Kräuterwanderung in Orsoy: Mit allen Sinnen auf Pflanzenkunde

Kräuterwanderung in Orsoy : Mit allen Sinnen auf Pflanzenkunde

Kräuterpädagogin Claudia van Züthpen führte zahlreiche Naturinteressierte durch die Orsoyer Rheinwiesen.

Trotz bedecktem Himmel und nicht gerade sommerlichen Temperaturen nutzten 15 Teilnehmer das Angebot der Rheinberger Volkshochschule (VHS) und begaben sich mit Claudia van Zütphen auf eine Kräuterwanderung durch die Orsoyer Rheinwiesen. Dabei bestaunten sie die Vielfalt der Natur direkt vor der Haustür.

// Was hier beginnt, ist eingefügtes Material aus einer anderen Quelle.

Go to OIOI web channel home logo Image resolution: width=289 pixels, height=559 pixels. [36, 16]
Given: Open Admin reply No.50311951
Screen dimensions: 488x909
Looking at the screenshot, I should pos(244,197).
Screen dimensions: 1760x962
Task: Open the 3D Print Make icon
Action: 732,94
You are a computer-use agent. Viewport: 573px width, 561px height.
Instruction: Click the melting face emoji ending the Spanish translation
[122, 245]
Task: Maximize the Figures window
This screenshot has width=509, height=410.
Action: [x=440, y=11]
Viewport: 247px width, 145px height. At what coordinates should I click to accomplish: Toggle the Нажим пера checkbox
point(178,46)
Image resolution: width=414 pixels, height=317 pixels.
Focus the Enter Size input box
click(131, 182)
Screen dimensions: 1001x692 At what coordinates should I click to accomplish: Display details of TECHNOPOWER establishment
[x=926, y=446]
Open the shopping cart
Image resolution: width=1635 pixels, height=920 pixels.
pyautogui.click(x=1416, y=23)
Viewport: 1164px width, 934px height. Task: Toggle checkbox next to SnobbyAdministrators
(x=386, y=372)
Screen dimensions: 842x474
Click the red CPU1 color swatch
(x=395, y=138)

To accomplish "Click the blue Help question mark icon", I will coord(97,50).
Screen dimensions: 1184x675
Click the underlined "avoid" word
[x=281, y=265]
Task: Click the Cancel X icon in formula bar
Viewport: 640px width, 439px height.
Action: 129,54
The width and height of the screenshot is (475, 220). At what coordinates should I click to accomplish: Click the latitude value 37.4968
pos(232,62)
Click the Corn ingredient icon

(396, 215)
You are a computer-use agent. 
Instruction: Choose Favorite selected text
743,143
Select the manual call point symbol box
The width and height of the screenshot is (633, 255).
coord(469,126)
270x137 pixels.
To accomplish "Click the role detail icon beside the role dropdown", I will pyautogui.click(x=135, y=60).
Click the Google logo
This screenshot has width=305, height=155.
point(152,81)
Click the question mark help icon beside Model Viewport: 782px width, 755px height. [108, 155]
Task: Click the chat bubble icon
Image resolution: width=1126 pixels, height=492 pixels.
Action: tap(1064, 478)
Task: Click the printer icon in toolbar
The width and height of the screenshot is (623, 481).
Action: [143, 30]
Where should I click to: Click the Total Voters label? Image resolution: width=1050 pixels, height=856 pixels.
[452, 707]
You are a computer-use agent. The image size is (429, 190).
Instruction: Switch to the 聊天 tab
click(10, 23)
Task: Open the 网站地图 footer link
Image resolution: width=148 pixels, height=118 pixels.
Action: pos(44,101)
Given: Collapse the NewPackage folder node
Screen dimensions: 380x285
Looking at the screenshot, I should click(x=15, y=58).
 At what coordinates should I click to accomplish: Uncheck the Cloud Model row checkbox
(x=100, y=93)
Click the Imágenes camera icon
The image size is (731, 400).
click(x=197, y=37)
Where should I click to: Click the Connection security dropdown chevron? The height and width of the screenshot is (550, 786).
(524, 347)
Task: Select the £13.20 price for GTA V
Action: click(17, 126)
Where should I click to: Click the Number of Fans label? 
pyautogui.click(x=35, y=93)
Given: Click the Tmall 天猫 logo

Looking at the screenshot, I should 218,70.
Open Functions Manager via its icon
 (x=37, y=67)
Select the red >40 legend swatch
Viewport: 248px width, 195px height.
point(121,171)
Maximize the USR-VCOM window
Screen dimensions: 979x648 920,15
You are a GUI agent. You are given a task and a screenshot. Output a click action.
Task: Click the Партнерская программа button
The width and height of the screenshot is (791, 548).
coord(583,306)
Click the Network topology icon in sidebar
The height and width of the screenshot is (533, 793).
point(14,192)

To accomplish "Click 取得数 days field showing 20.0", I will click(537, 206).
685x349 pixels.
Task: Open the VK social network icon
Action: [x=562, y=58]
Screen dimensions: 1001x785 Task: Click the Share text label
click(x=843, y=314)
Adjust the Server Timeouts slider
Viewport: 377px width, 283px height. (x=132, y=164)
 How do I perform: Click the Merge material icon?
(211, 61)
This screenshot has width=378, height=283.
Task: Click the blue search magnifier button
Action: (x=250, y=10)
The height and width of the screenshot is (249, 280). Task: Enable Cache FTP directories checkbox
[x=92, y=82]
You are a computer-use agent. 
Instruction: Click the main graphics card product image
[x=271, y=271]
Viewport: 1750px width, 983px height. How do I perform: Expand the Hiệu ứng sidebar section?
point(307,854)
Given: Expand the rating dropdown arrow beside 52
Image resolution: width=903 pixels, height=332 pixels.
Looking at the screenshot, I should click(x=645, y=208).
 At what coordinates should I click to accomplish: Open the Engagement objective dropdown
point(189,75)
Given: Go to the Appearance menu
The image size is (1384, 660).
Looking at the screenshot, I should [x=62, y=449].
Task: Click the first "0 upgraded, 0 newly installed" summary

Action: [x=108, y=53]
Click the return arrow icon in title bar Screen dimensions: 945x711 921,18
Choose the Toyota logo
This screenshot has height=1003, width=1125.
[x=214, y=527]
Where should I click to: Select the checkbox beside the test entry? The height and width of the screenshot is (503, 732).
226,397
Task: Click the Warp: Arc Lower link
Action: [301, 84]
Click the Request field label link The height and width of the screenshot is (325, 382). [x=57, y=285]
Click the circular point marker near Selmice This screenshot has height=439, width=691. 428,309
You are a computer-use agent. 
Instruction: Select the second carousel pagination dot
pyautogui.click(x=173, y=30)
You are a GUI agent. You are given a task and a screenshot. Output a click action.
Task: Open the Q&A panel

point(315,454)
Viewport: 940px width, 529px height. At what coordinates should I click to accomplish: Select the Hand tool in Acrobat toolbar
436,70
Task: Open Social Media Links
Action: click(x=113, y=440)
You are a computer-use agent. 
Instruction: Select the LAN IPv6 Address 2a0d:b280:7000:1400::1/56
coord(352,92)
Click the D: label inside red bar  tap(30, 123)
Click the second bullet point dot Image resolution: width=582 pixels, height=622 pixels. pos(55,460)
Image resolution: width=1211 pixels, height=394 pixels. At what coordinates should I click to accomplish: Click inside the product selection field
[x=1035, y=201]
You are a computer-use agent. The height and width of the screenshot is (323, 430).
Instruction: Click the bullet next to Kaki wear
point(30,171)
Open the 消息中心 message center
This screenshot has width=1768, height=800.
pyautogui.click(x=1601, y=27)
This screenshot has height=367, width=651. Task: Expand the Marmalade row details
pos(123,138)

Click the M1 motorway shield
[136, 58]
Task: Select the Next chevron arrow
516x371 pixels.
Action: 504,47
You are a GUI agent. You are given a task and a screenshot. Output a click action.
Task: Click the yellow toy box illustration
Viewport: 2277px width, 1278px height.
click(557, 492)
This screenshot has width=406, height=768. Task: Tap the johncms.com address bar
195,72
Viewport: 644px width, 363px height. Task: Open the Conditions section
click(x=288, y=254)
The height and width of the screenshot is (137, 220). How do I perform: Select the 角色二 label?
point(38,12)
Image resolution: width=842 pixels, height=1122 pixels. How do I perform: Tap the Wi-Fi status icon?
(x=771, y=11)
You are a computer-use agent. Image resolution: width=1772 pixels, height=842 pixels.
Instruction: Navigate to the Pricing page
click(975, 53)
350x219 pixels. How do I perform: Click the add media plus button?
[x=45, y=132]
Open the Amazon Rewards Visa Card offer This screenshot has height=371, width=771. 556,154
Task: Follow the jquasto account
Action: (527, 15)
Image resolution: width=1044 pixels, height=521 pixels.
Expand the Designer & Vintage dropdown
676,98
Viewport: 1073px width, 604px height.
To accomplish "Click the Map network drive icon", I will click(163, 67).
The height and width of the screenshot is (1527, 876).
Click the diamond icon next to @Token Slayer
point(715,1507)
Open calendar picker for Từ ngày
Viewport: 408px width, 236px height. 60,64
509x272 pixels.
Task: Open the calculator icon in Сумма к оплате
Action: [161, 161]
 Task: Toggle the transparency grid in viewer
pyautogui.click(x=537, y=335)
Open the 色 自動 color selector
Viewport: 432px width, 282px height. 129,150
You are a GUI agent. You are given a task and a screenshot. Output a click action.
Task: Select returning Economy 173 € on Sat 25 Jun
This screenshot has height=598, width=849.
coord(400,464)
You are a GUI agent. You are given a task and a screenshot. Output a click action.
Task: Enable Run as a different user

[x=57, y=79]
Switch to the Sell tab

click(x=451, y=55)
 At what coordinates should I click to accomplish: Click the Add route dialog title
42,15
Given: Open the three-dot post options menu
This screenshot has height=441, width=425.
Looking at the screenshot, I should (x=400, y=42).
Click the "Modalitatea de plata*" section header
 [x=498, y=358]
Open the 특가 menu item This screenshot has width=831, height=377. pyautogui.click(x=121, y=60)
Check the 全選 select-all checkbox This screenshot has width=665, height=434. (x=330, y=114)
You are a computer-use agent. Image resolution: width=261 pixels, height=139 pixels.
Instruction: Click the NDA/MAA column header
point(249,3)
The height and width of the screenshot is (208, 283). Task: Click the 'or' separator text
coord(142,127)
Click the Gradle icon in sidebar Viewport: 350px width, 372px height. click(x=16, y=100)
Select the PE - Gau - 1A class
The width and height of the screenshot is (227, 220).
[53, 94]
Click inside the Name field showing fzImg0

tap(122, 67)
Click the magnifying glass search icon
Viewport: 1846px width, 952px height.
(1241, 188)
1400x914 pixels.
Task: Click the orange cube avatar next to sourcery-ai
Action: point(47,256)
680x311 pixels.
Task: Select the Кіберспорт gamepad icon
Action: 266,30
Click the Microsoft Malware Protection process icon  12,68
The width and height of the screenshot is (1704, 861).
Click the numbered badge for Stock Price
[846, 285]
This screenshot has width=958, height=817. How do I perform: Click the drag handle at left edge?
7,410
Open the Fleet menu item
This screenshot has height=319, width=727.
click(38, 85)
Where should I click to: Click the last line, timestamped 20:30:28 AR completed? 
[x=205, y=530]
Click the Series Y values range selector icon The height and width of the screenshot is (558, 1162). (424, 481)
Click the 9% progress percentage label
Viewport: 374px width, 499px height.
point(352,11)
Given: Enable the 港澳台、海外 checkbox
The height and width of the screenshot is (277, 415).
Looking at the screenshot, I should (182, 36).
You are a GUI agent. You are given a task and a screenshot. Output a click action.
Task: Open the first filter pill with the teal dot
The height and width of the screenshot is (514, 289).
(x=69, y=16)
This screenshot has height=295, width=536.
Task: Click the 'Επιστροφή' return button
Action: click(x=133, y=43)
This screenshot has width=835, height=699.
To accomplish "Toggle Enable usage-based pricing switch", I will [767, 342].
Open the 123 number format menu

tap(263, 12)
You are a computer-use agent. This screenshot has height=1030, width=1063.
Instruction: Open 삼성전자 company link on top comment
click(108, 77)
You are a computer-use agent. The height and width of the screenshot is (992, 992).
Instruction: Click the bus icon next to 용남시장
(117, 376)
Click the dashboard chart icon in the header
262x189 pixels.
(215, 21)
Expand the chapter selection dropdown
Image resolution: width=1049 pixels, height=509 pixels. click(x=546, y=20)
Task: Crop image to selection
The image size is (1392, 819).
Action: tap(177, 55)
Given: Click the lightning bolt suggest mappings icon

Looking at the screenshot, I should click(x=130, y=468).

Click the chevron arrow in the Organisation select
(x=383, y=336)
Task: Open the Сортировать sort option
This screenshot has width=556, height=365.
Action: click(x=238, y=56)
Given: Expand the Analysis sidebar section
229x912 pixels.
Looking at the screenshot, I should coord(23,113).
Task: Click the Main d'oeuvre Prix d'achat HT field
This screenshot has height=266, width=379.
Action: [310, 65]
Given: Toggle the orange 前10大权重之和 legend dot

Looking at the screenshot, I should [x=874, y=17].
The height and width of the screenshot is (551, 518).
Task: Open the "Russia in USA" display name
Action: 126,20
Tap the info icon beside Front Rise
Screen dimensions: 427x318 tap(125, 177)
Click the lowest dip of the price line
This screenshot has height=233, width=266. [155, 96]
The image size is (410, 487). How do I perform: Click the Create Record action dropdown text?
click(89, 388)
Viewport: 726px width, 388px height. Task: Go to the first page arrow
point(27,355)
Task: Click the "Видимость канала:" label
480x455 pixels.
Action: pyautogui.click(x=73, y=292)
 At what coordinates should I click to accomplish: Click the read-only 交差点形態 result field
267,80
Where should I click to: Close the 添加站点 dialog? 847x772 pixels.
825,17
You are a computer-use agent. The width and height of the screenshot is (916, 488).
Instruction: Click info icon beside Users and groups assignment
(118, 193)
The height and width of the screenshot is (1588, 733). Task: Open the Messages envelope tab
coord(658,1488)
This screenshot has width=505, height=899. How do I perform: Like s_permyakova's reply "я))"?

Zu ihren Aufgaben als Kräuterpädagogin erklärte van Zütphen: „Ich versuche, den Menschen die heimischen Wildpflanzen näherzubringen. Man übernimmt quasi alte Werte und Traditionen und fügt neu erlangtes Wissen hinzu.“ Die Wanderungen veranstalte sie vor allem, um das Interesse der Menschen an der Natur zu steigern und ihnen Informationen über Kraut und Co. zu vermitteln. „Beim Löwenzahn hört es bei vielen ja schon auf in Sachen Pflanzenkunde. Ich möchte den Leuten gerne zeigen, was noch alles in der Umgebung wächst“, ergänzte die Fachfrau. Gleichzeitig räumte sie aber auch ein: „Das Interesse an der Natur steigt, und das stimmt natürlich auch mich sehr positiv.“

Ebenfalls positiv für van Zütphen war das zahlreiche Erscheinen von Naturinteressierten bei der VHS-Wanderung. Sogar ein Ehepaar aus Duisburg nahm den Weg auf sich, um sich von der natürlichen Vielfalt der Orsoyer Rheinwiesen begeistern zu lassen. „Bei so viel Interesse kann ich mir gut vorstellen, so etwas noch einmal hier zu machen“, sagte van  Zütphen.

Auch die Anwesenden kamen voll auf ihre Kosten. „Mich interessiert einfach, was hier in der Umgebung wächst. Mir gefällt die Tour sehr gut“, sagte eine Teilnehmerin. Auch die zahlreichen Fragen beantwortete die Kräuterpädagogin geduldig.

Unter dem Motto „Lesen im Buch der Natur“ stand vor allem die sogenannte Signaturenlehre im Mittelpunkt. Diese besagt laut van Zütphen, dass es bei allen Pflanzen Kennzeichen gebe, die ihre Zwecke und Gefahren verrieten. Der Zugang zu der Pflanzenwelt eröffne sich durch die Sinne, wobei vor allem Aussehen, Standort sowie Geruch und Geschmack Aufschluss über die Kräuter gäben. Das Lieblingskraut der Naturexpertin? „Johanniskraut. Da steckt viel Mythologie hinter, und es hat eine besonders heilende Wirkung, zum Beispiel bei Depressionen oder Schwellungen.“

Trotz der heilenden Wirkung vieler Pflanzen mahnte die Kräuterpädagogin: Man könne nicht ohne Weiteres eine Kopfschmerztablette durch eine am Wegesrand aufgesammelte Taigawurzel ersetzen, der eine helfende Wirkung nachgesagt wird. Außerdem reagiere jeder Mensch anders auf die verschiedenen Kräuter. Eine weitere Gefahr sieht van Zütphen in der Verwechslung von Kräutern. „Als Laie kann ich nicht einfach überall mal dran knabbern. Das kann sonst böse enden.“ Van Zütphen riet dazu, sich über die verschiedenen Pflanzenfamilien zu informieren, um einen Überblick über das Aussehen und Vorkommen zu verschaffen. „Oder einfach zu mir kommen. Ich biete ja des Öfteren solche Kurse an“, ergänzte sie lachend.